Sometimes my days are so bad. Is it ok? No. However this isn't a pity post. It's ok to feel this and show that we feel this. It doesn't mean it's the complete truth. Also, it's no dig at anyone. (If a family member is reading this and feels upset, it is not a dig).*


* If something triggers you, look at why it is. What is it telling you? Often the trigger is something that is going on with us, not to do with the person triggering us. So, if this post gets you all hot and triggered. Great, go investigate. That trigger may lead to your greatest healing.

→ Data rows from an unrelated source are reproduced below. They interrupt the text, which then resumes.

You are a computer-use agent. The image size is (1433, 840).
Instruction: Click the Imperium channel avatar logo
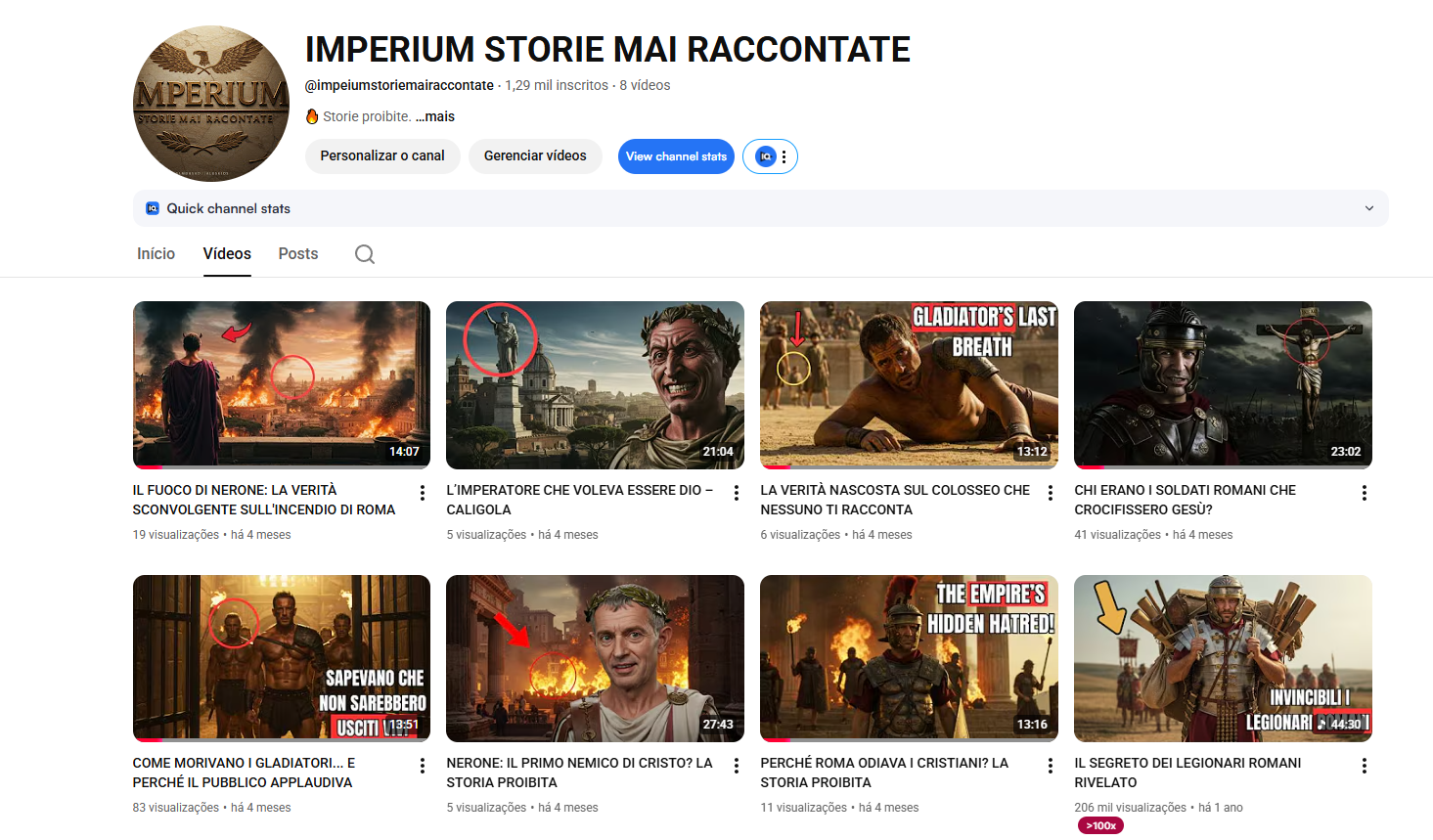point(211,104)
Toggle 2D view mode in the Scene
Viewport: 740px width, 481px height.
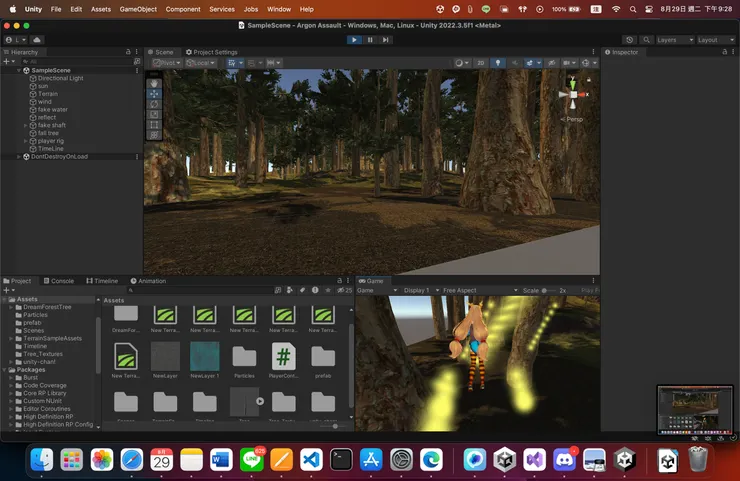[x=480, y=62]
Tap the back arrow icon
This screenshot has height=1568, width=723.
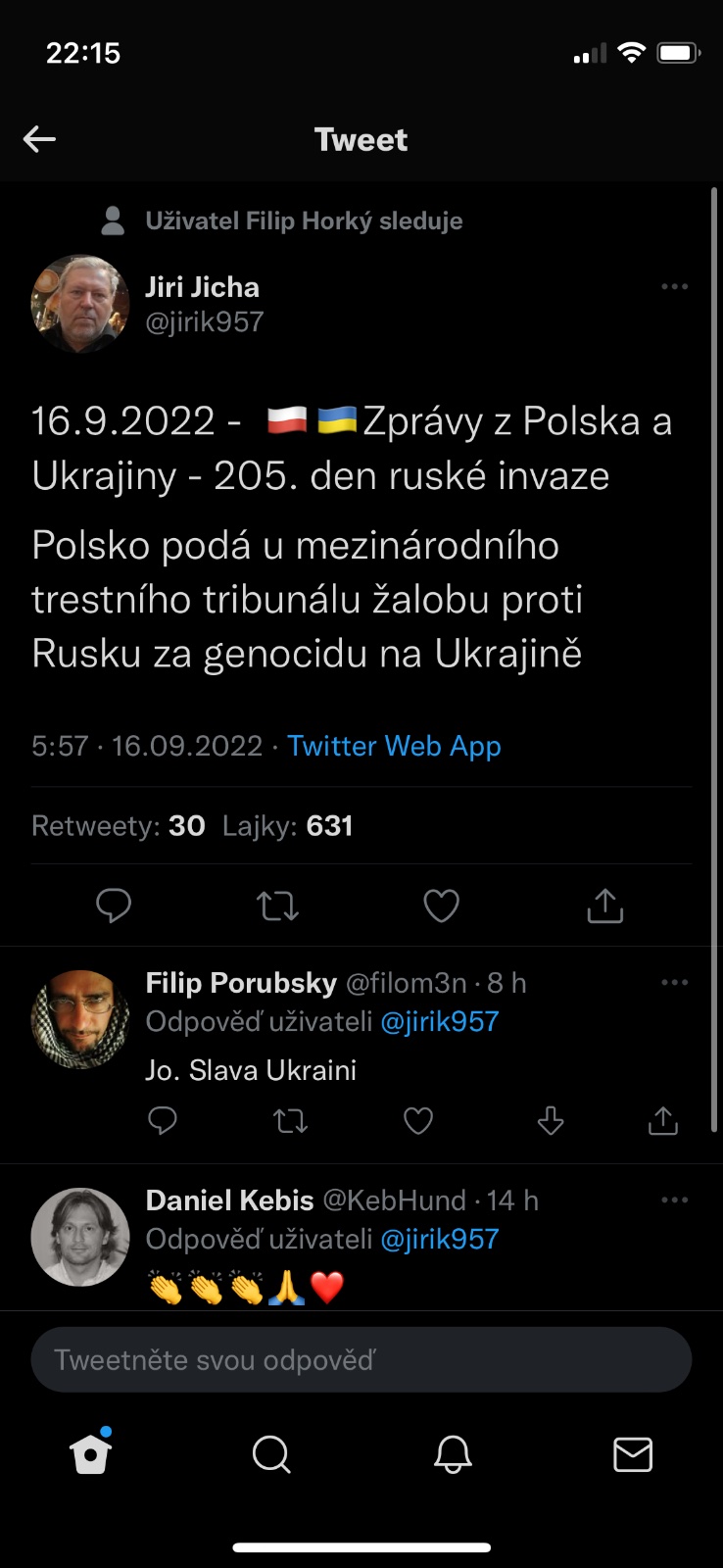click(x=39, y=139)
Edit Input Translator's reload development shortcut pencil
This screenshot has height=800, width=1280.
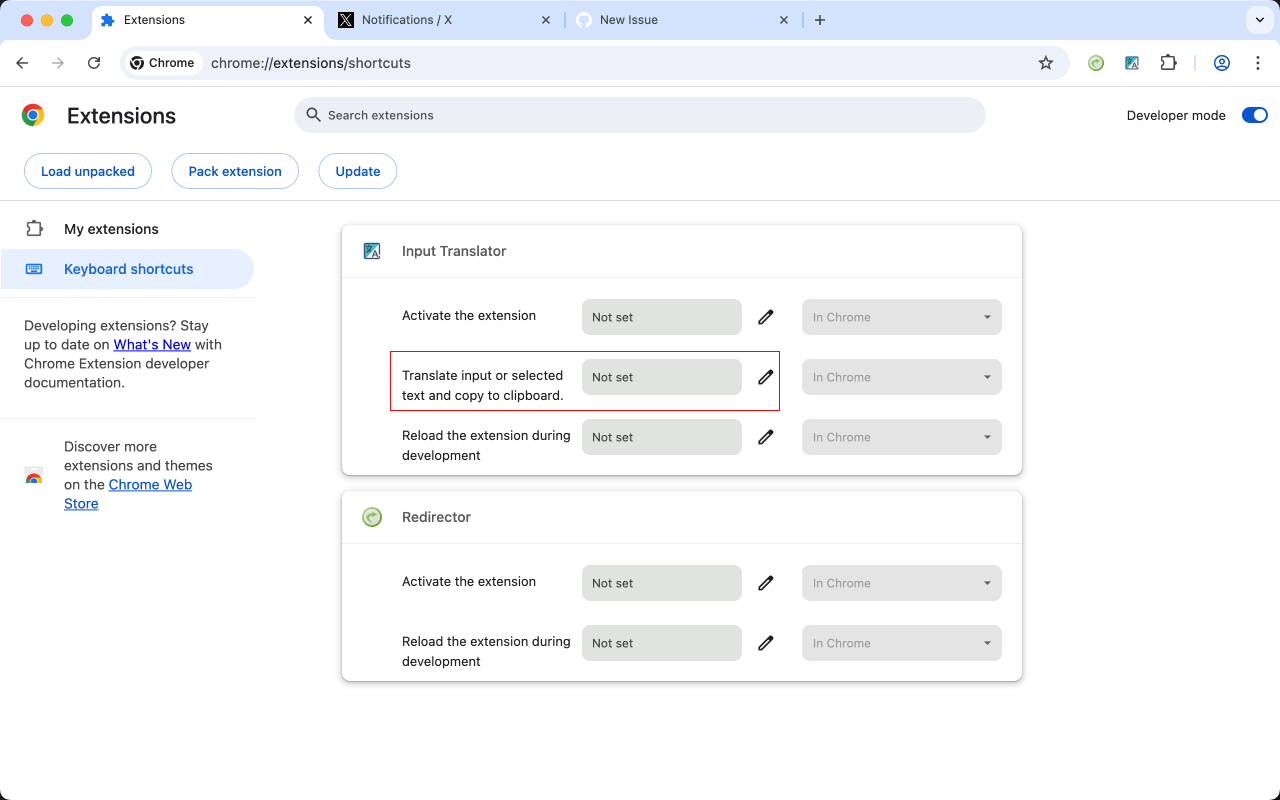(765, 437)
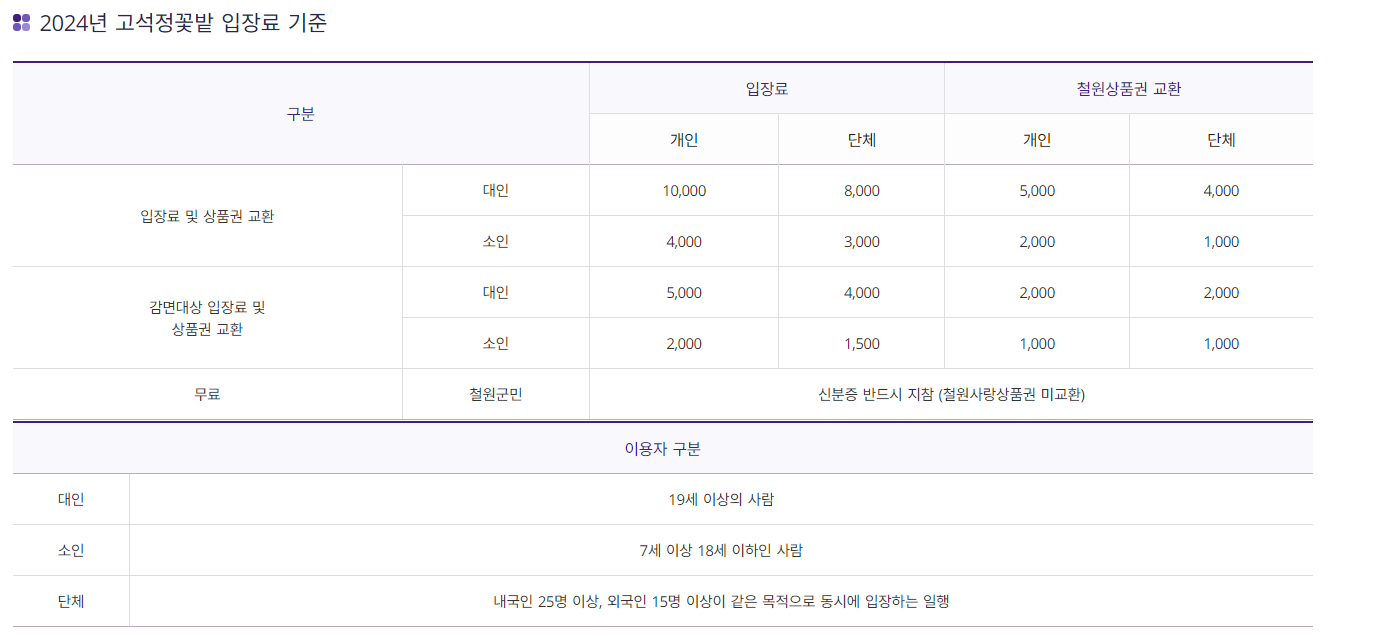
Task: Select the 10,000 adult individual fee cell
Action: (684, 191)

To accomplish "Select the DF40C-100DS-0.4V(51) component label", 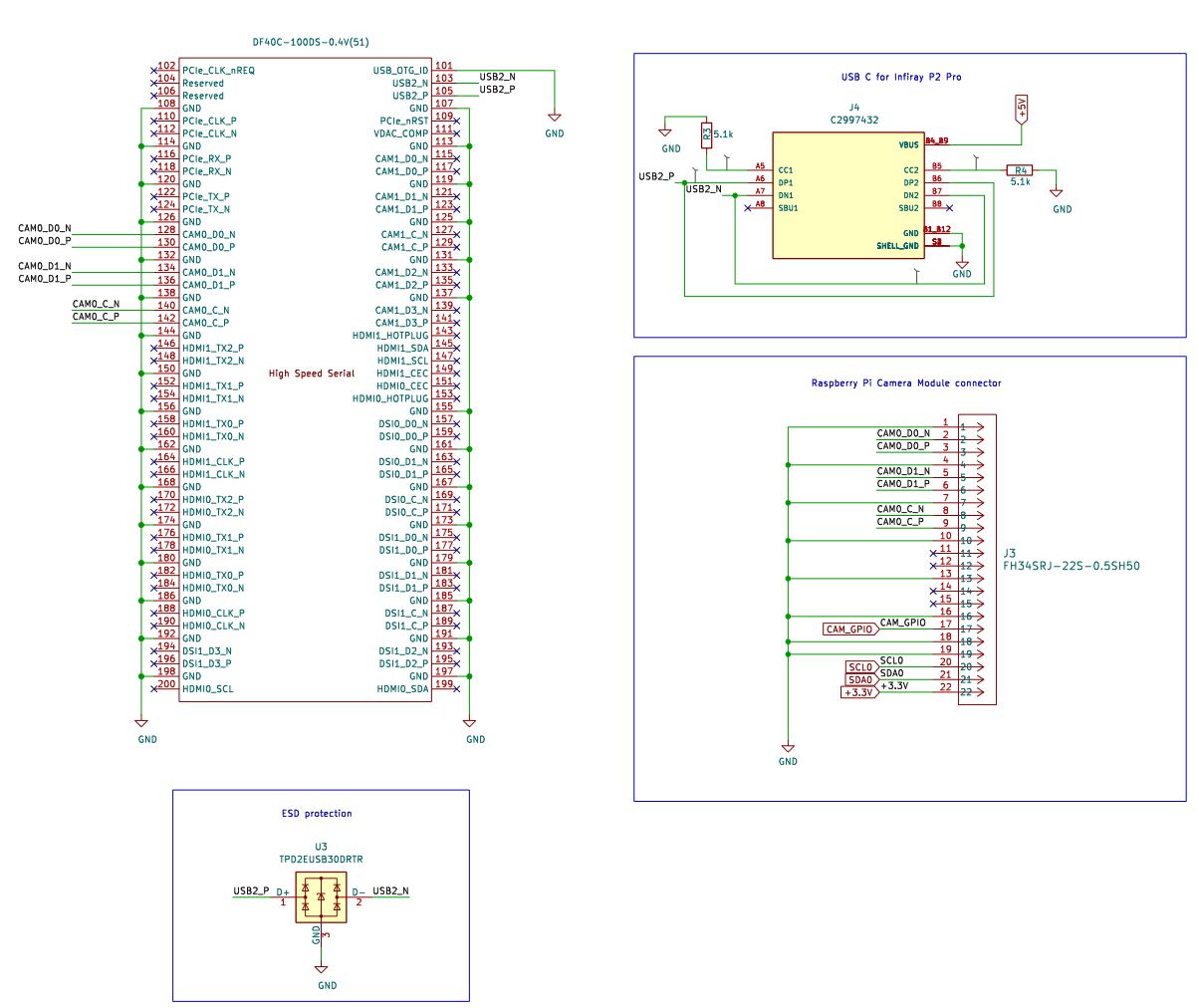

In reading this back it did highlight a few things that when I'm pain, I get judgemental. I know usually I'm not alone. I have a great support network around me. When I'm in pain I need extra TLC. Some people I need to stay away from when I'm in pain mode. My pain truth is not the complete truth but that is ok. It's still a part of me that needs expressing. Also, I realised I was judgemental to myself. A reaction reading this back was, does this sound like a pity party, a poor me type of thing? Well, hell Amerdeep. Who cares really?! If it's a pity party I deserve it, for the amount of pain I can feel. My pain deserves to be heard, whatever it has to say. Sometimes it says it's not fair and that's ok because it isn't. Embracing all parts of ourselves is healthy. It's important to be honest with ourselves about why we feel what we feel on these days. Usually there is a lot we can learn from themselves, when we go digging in our own hearts. I learnt I need different things when I'm pain and even need to be around different people. If a person can't be compassionate to me when I'm like this, I stay away from those people. I know who they are. I try to give myself space from things that aggravate me and that normally one can cope with in life. I guess the actual question is, why do I have things in my life that aggravate me, but I put up with normally? When I'm in pain I can't tolerate it. A wise person said, those people are your teachers, your triggers. Or how about just removing them from your life period? Hmmm a question to debate for another day. Certainly taking people out of one’s life needs to be done with care and tact. Almost like removing a painful tooth. Hurts when it’s being done, better when it’s out but healing time is needed. Best done with skill. In any case not something I can ponder on a pain day. Folks, my brain works too fast as you’ve probably gathered! I just know that some of the things that annoy us can't be removed at a snap of the fingers. In any case, if this post does resonate with you in any way, is there a way you can give your pain space to be heard? Is there a way be to gentler with yourself on those lonely, pain days?